Assume all $s_n \ne 0$ and that the limit $L = \lim\left|\frac{s_{n+1}} {s_n}\right|$ exists. How to show that if $L < 1$, then $\lim s_n = 0$?
There is one suggested solution, but I don't quite get it. It goes as the following:
Let $a$ be such that $L<a<1$. Let $\epsilon=a-L$, then there exists a $N$ such that $n>N\implies \left|\left|\frac{s_{n+1}}{s_n}\right|-L\right|<\epsilon=a-L$, then $|\frac{s_{n+1}} {s_n}|<a\implies |s_{n+1}|<a|s_n|$. This also implies that $|s_{N+1}|<a|s_N|$ and $|s_{N+2}|<a^2|s_{N}|$ and so on to $|s_n|<a^{n-N}|s_N|$ . Since $|a|<1$, $a^{n-N}\to0$. Thus $\lim s_n=0$
$1.$ Why are we allowed to arbitrarily set $\epsilon$? I thought we have to account for any $\epsilon.$
$2.$ if $a^{n-N}\to0$, then $|s_n|<0$, how does $\lim s_n$ get to be $0$? it seems it's negative.

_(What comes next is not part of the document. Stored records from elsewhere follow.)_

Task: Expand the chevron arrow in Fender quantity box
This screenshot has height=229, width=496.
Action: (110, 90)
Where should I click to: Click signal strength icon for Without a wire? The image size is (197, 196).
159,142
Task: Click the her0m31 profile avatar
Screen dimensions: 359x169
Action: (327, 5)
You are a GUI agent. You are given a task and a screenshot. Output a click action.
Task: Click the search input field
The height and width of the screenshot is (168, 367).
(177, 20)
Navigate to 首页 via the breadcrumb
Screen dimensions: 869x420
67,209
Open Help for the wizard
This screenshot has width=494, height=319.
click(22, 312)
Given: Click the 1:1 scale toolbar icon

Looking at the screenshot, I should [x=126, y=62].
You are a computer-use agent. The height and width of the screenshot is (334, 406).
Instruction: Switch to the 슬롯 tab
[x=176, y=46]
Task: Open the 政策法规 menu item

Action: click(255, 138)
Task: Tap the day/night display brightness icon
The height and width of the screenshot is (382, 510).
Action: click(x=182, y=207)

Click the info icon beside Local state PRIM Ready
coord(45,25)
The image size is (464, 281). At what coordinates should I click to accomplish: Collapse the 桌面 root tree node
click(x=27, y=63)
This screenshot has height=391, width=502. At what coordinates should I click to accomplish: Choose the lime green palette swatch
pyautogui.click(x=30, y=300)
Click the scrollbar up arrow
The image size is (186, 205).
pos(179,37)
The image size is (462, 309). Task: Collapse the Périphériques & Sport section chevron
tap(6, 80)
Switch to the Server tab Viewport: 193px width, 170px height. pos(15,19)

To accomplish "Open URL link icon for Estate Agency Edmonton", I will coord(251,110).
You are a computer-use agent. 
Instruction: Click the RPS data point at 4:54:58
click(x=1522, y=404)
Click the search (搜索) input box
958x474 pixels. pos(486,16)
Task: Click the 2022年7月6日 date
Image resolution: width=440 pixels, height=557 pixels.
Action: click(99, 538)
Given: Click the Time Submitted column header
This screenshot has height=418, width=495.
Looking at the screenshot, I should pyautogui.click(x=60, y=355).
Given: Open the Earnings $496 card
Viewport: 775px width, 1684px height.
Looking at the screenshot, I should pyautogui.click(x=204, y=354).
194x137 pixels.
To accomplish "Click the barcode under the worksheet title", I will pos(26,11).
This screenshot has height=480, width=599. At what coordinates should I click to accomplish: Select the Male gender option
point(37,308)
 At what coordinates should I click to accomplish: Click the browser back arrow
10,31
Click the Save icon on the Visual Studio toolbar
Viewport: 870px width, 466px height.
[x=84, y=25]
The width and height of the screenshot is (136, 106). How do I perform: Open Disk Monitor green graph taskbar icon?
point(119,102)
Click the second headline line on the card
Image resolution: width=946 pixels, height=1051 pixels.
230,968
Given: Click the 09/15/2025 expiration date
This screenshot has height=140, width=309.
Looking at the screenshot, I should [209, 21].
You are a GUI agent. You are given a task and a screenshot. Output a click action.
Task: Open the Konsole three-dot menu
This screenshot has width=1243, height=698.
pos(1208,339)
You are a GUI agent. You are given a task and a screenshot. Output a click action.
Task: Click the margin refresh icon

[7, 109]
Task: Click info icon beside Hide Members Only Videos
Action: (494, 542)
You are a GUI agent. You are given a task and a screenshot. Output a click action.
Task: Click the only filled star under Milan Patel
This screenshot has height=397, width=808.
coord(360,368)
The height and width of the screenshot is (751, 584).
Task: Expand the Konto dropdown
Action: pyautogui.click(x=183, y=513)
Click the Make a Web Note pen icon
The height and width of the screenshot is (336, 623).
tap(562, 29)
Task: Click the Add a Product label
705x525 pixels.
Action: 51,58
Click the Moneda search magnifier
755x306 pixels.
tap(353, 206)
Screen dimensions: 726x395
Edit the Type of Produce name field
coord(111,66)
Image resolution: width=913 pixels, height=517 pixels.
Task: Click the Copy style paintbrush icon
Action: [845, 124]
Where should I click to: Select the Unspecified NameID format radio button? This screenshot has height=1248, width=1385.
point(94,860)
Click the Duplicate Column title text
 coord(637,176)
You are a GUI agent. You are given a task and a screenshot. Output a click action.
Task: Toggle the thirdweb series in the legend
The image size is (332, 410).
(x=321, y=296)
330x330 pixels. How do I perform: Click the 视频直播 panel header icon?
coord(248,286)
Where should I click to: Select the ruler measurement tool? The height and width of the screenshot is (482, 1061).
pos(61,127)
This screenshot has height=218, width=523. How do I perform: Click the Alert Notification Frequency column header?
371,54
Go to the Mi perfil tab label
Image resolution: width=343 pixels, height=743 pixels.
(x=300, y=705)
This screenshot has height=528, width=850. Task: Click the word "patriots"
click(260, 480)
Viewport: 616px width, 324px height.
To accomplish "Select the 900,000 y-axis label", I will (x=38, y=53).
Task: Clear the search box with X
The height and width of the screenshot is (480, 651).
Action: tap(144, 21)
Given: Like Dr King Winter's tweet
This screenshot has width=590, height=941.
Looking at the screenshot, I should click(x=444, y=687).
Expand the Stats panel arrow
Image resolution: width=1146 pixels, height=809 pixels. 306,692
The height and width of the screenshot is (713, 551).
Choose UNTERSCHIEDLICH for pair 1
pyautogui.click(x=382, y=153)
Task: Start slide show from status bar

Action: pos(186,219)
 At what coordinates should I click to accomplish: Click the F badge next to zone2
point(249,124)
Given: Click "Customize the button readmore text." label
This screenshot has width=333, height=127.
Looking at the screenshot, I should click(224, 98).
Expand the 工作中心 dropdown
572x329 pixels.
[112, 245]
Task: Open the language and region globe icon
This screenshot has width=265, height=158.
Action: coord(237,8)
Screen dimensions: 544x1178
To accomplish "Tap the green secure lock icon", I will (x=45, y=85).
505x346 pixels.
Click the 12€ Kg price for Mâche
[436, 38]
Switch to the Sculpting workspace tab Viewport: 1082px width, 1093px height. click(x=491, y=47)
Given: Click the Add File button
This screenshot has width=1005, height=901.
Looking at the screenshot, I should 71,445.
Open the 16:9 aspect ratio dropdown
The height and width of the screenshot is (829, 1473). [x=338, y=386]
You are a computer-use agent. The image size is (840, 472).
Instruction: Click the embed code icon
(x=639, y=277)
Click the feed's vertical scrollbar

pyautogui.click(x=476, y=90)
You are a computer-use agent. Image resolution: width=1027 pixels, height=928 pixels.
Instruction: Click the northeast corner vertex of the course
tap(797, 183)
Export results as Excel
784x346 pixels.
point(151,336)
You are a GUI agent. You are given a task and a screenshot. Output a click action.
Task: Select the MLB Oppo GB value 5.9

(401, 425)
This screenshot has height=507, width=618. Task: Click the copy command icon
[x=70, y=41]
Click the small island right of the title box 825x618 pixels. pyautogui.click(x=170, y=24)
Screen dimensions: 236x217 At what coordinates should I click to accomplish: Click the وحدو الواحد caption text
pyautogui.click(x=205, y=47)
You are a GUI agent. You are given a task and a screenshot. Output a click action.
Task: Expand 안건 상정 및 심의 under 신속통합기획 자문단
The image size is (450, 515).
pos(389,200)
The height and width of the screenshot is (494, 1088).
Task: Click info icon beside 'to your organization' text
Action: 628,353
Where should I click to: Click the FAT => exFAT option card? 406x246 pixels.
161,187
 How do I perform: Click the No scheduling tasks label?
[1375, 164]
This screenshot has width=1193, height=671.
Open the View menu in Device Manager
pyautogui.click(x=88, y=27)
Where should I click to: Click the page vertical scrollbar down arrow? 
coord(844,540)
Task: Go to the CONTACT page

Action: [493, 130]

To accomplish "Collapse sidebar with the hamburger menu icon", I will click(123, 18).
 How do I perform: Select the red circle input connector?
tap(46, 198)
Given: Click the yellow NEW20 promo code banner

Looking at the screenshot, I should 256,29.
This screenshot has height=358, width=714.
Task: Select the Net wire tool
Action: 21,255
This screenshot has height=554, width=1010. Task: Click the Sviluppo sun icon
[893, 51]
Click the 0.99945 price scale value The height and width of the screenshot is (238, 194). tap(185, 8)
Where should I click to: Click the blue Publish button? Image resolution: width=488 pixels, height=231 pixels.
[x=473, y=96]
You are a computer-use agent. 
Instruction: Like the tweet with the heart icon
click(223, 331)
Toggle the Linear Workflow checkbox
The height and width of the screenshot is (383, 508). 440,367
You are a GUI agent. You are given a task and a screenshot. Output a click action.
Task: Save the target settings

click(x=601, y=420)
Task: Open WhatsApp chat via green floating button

$3.$ we have $2L-a<L-\epsilon<\left|\frac{s_{n+1}}{s_n}\right|<L+\epsilon<a$, but we only account for the right side but not the left side.
$(1)$ We pick $\varepsilon>0$ (allowed to be arbitrarily small) to invoke $L=\lim\left|\frac{s_{n+1}}{s_n}\right|$, which is given to us.
$(2)$ This is the squeeze/sandwich theorem from calculus. Since $0\leq|s_n|< a^{n-N}|s_N|$ and $\lim_na^{n-N}|s_N|=0$, we have $\lim_n|s_n|=0$.
$(3)$ You don't need $2L-a<L-\epsilon<\left|\frac{s_{n+1}}{s_n}\right|$ to obtain the result, so why mention it?